▶ **SHORT PROBLEM**
Pick out each line of the data below that contains the word "should". Case counts, so a capitalized form does not match.

———

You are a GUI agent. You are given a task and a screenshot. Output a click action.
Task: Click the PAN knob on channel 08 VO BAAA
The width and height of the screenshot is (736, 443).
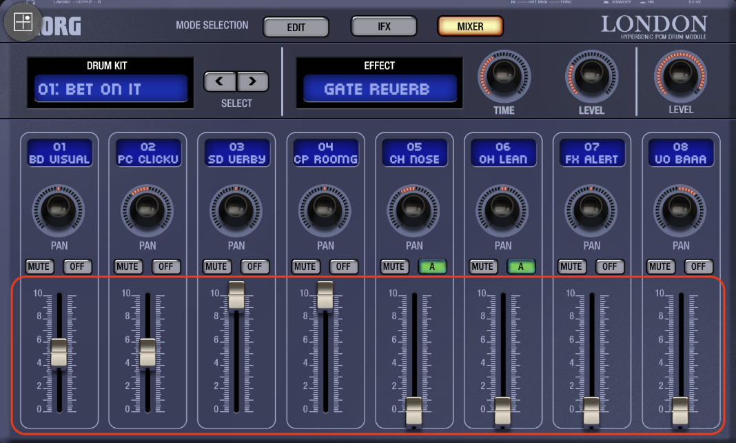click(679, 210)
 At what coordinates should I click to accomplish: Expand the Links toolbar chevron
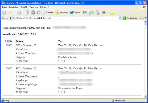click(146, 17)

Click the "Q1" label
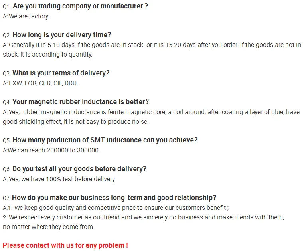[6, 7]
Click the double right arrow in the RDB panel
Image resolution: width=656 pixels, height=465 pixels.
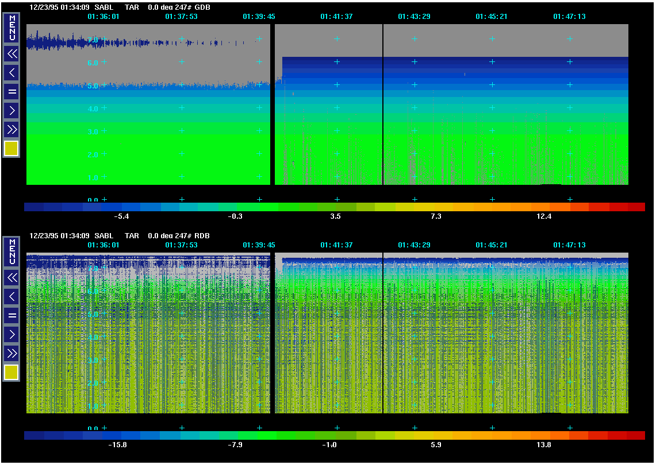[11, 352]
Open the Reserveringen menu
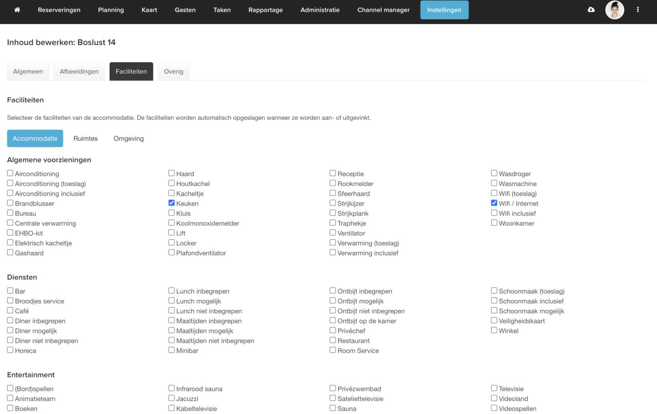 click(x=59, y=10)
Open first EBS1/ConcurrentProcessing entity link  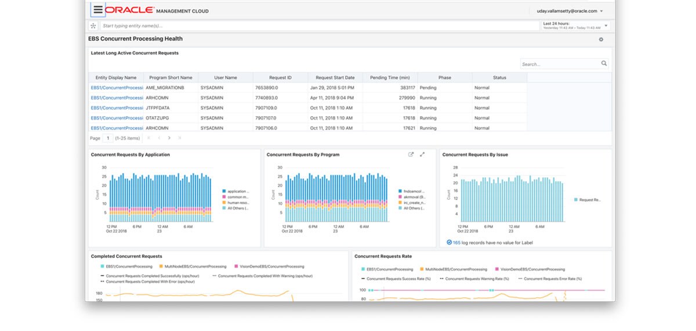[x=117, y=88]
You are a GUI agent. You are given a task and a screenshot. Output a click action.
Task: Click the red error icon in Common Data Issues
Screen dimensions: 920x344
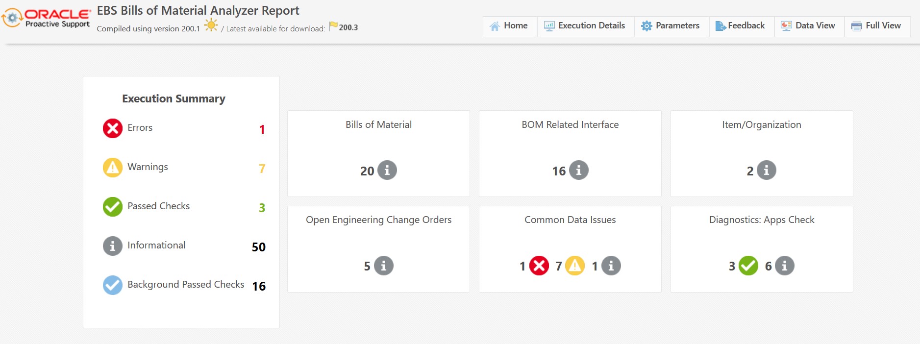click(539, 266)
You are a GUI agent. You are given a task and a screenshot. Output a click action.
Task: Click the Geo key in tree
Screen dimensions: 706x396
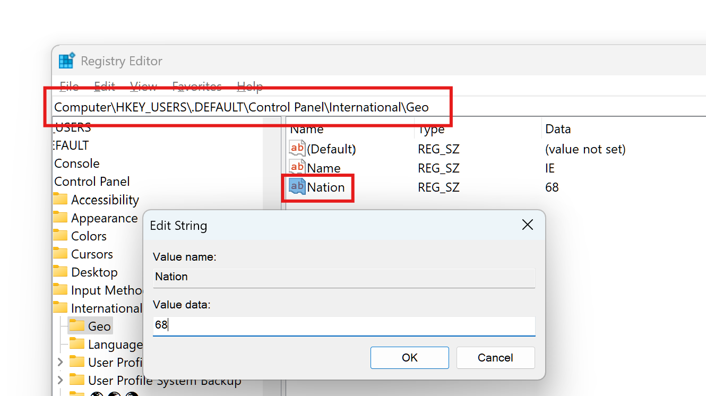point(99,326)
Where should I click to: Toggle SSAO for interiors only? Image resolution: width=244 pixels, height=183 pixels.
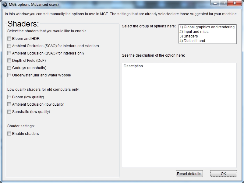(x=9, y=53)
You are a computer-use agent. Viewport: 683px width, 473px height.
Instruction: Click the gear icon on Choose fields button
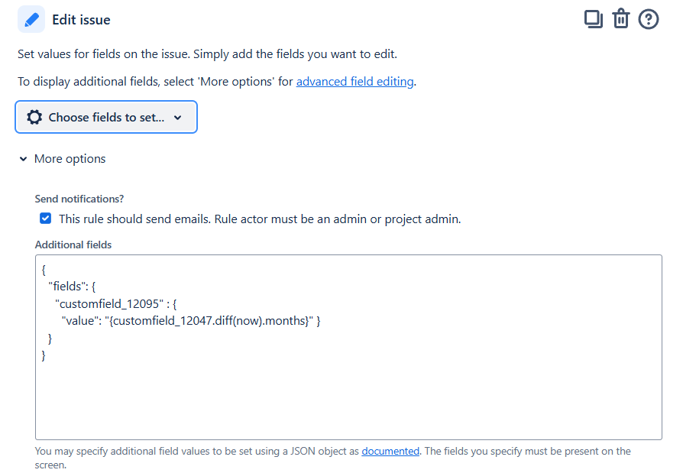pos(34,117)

———

▶ **CORRECT OUTPUT**
 At what coordinates should I click to accomplish: Expand the Links toolbar chevron
Where should I click to: Toggle SSAO for interiors only? Image resolution: width=244 pixels, height=183 pixels.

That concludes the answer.